(Exercise materials Opens)
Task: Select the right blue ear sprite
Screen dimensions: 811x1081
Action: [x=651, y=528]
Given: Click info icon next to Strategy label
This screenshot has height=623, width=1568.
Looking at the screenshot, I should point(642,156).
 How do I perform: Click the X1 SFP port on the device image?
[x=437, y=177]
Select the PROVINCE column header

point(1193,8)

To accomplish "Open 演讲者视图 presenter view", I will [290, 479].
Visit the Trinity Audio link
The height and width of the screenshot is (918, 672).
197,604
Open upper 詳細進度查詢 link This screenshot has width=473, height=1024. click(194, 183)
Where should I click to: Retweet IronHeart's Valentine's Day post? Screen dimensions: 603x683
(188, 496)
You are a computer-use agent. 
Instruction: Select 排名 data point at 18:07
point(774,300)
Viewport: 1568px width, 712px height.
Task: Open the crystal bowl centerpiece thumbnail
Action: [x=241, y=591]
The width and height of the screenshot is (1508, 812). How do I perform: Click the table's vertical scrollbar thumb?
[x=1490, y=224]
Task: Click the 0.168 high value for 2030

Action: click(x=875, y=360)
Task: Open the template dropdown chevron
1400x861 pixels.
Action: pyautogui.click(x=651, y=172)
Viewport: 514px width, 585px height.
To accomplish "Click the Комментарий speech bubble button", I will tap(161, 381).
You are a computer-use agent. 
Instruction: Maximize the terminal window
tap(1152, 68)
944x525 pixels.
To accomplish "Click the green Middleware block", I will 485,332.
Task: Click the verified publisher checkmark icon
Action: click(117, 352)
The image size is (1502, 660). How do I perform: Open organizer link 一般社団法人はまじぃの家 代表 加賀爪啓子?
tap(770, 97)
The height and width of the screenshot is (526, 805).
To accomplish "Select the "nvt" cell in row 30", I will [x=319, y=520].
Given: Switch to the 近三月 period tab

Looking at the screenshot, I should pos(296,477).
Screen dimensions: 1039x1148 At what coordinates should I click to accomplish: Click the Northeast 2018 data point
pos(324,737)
(Exercise materials Closes)
→ **Work required**
Write out the entries verbatim, all of them.

→ **Output for this task**
Task: Select the right blue ear sprite
Screen dimensions: 811x1081
Action: [x=651, y=528]
Given: Click info icon next to Strategy label
This screenshot has height=623, width=1568.
Looking at the screenshot, I should point(642,156).
 How do I perform: Click the X1 SFP port on the device image?
[x=437, y=177]
Select the PROVINCE column header

point(1193,8)

To accomplish "Open 演讲者视图 presenter view", I will [290, 479].
Visit the Trinity Audio link
The height and width of the screenshot is (918, 672).
197,604
Open upper 詳細進度查詢 link This screenshot has width=473, height=1024. click(194, 183)
Where should I click to: Retweet IronHeart's Valentine's Day post? Screen dimensions: 603x683
(188, 496)
You are a computer-use agent. 
Instruction: Select 排名 data point at 18:07
point(774,300)
Viewport: 1568px width, 712px height.
Task: Open the crystal bowl centerpiece thumbnail
Action: [x=241, y=591]
The width and height of the screenshot is (1508, 812). How do I perform: Click the table's vertical scrollbar thumb?
[x=1490, y=224]
Task: Click the 0.168 high value for 2030

Action: click(x=875, y=360)
Task: Open the template dropdown chevron
1400x861 pixels.
Action: pyautogui.click(x=651, y=172)
Viewport: 514px width, 585px height.
To accomplish "Click the Комментарий speech bubble button", I will tap(161, 381).
You are a computer-use agent. 
Instruction: Maximize the terminal window
tap(1152, 68)
944x525 pixels.
To accomplish "Click the green Middleware block", I will 485,332.
Task: Click the verified publisher checkmark icon
Action: click(117, 352)
The image size is (1502, 660). How do I perform: Open organizer link 一般社団法人はまじぃの家 代表 加賀爪啓子?
tap(770, 97)
The height and width of the screenshot is (526, 805).
To accomplish "Select the "nvt" cell in row 30", I will [x=319, y=520].
Given: Switch to the 近三月 period tab

Looking at the screenshot, I should pos(296,477).
Screen dimensions: 1039x1148 At what coordinates should I click to accomplish: Click the Northeast 2018 data point
pos(324,737)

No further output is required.